On Saturday, 25 May 2013 at 08:58:57 UTC, Vladimir Panteleev
wrote:
Another thing I noticed: sometimes when you think you really
need to operate on individual characters (and that your code
will not be correct unless you do that), the assumption will be
incorrect due to the existence of combining characters in
Unicode. Two of the often-quoted use cases of working on
individual code points is calculating the string width
(assuming a fixed-width font), and slicing the string - both of
these will break with combining characters if those are not
accounted for. I believe the proper way to approach such tasks
is to implement the respective Unicode algorithms for it, which
I believe are non-trivial and for which the relative impact for
the overhead of working with a variable-width encoding is
acceptable.
Combining characters are examples of complexity baked into the
various languages, so there's no way around that. I'm arguing
against layering more complexity on top, through UTF-8.
Can you post some specific cases where the benefits of a
constant-width encoding are obvious and, in your opinion, make
constant-width encodings more useful than all the benefits of
UTF-8?
Let's take one you listed above, slicing a string. You have to
either translate your entire string into UTF-32 so it's
constant-width, which is apparently what Phobos does, or decode
every single UTF-8 character along the way, every single time. A
constant-width, single-byte encoding would be much easier to
slice, while still using at most half the space.

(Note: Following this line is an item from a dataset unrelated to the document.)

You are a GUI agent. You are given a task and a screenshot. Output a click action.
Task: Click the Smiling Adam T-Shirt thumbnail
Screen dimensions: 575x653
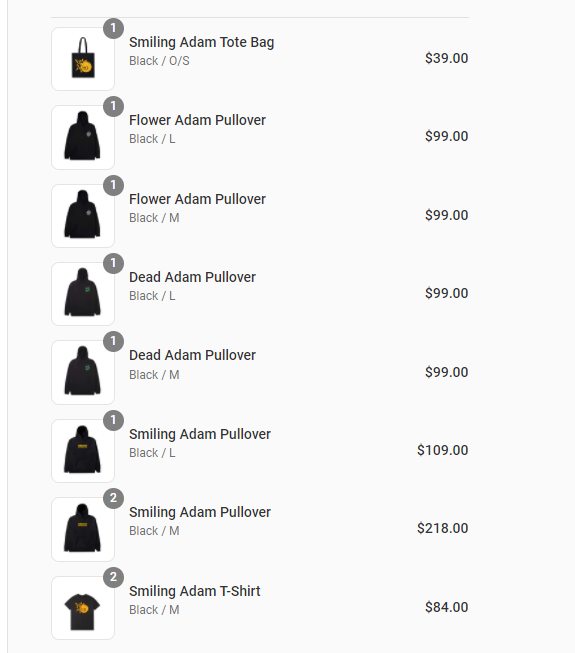[x=83, y=608]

Also, I don't think this has been posted in this thread. Not
sure if it answers your points, though:
http://www.utf8everywhere.org/
That seems to be a call to using UTF-8 on Windows, with a lot of
info on how best to do so, with little justification for why
you'd want to do so in the first place. For example,
"Q: But what about performance of text processing algorithms,
byte alignment, etc?
A: Is it really better with UTF-16? Maybe so."
Not exactly a considered analysis of the two. ;)
And here's a simple and correct UTF-8 decoder:
http://bjoern.hoehrmann.de/utf-8/decoder/dfa/
You cannot honestly look at those multiple state diagrams and
tell me it's "simple." That said, the difficulty of _using_
UTF-8 is a much bigger than problem than implementing a decoder
in a library.